Dans une municipalité isolée comme Whitehorse, il n’est pas rare de croiser un ami à l’épicerie, un collègue à un concert ou un voisin dans un avion. Ainsi, la nature même de la petite ville encourage ses résidents à entretenir un vrai sens de la communauté. Cette proximité se retrouve bien entendu sur les réseaux sociaux, dont les Yukonnais sont très friands et sur lesquels on en arrive rapidement à partager avec une seule connaissance des dizaines, voire des centaines de contacts communs.
Lorsqu’elles sont utilisées à bon escient, ces technologies de la communication peuvent rendre des services fort utiles. À titre d’exemple, la page Facebook d’achat-vente Whitehorse Buy and Sell, où l’on doit prouver son appartenance au Yukon pour pouvoir s’inscrire, compte presque 20 000 membres, soit environ les trois quarts de la population adulte du territoire.
Bien que ce système social en vase clos puisse offrir des opportunités de réseautage et de réels avantages aux internautes Yukonnais, la liberté dont ces derniers jouissent sur Facebook peut au contraire entraîner des dérives aux impacts communautaires inquiétants.
À l’image de la page Whitehorse Property Crime, qui compte déjà plus de 1500 membres après seulement onze jours d’existence, les initiatives d’individus excédés se multiplient en ligne. Partant d’une bonne intention – ladite page visant à garder les résidents informés des vols et des crimes survenus dans leur quartier – ces nouveaux outils de veille citoyenne ne sont toutefois soumis qu’au jugement et à la modération d’administrateurs bénévoles.
Sur la page Whitehorse Rants and Raves, où les membres sont ouvertement invités à dénoncer tout ce qui les irrite, des Yukonnais en arrivent désormais à publier des immatriculations de conducteurs jugés comme indélicats ou des visages de cambrioleurs présumés ayant été filmés par les caméras de sécurité des commerces du centre-ville. Récemment, c’est la photo d’un automobiliste, présenté comme un pédophile, qui a été publiée sur les réseaux sociaux yukonnais.
Cette propension des individus lambda à dévoiler en ligne l’identité et les biens des personnes de la communauté devient préoccupante. Non que la démarche n’ait aucun sens, mais celle-ci ne repose toutefois que sur la subjectivité d’une seule personne dont on ne connaît ni le profil ni les motivations réelles, et qui a presque toujours un parti-pris dans l’histoire. De l’initiative citoyenne et éclairée à l’acte de vengeance impulsif, la frontière est donc floue. Pour peu que les individus incriminés dans ces publications soient connus de la communauté – et c’est souvent le cas à Whitehorse – la zone de commentaires se mue rapidement en un exutoire nauséabond.

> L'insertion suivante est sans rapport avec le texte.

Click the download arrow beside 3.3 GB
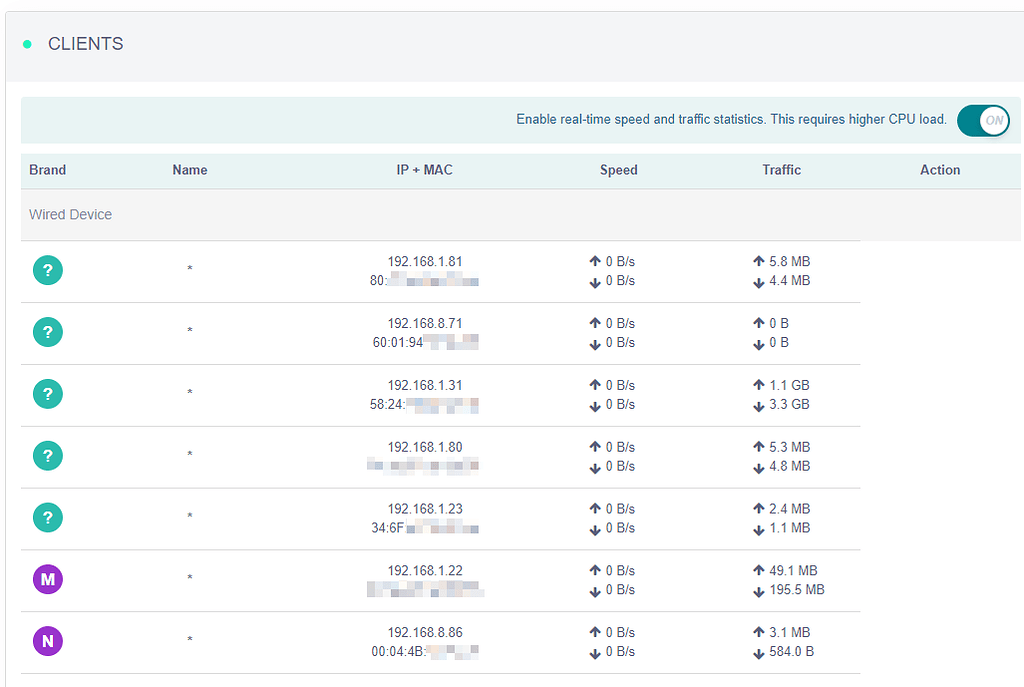 (761, 405)
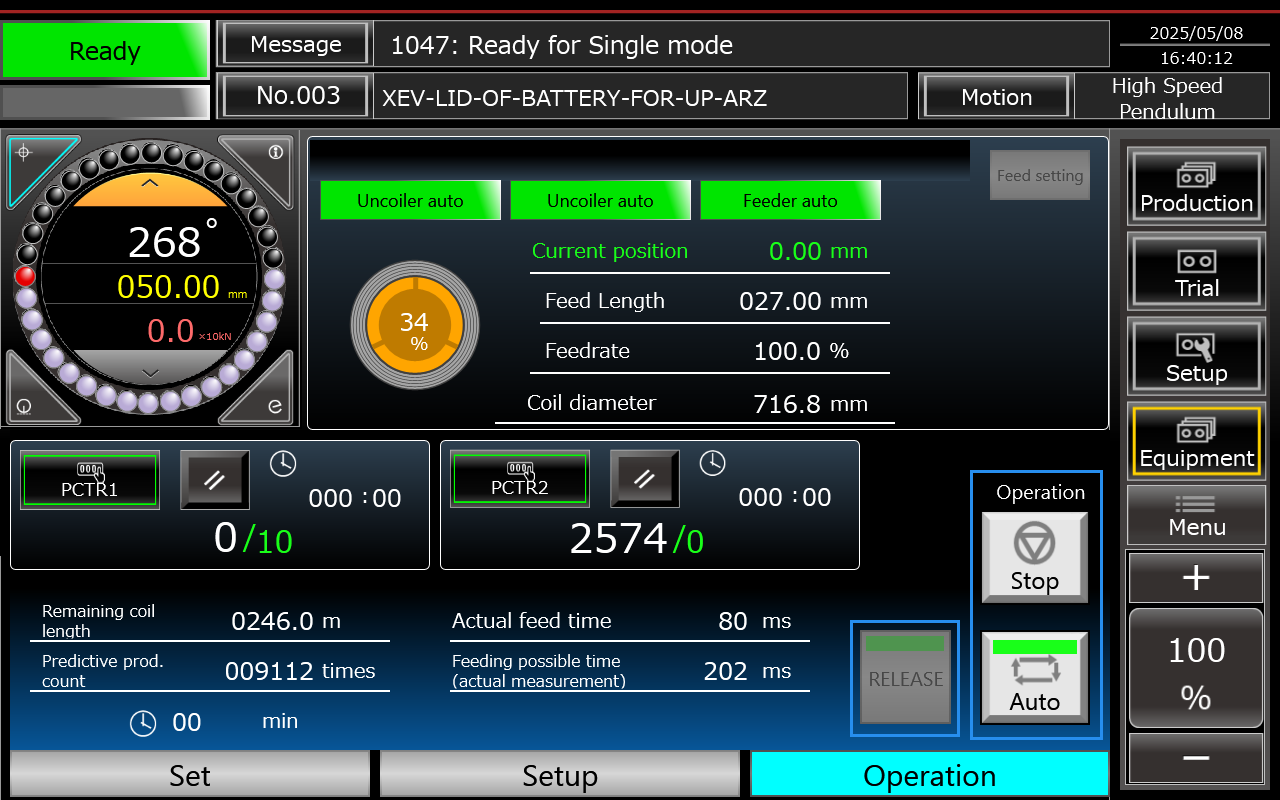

Confortablement installés derrière leurs écrans, les internautes réfléchissent généralement peu avant de répandre calomnies et rumeurs invérifiables. D’un simple clic, une réputation irréprochable peut être ainsi injustement entachée. Cette nouvelle justice populaire bafoue surtout la présomption d’innocence. Au Yukon plus qu’ailleurs, ces tribunaux en ligne doivent donc faire l’objet d’un encadrement rigoureux afin de ne pas faire du lynchage en ligne une norme.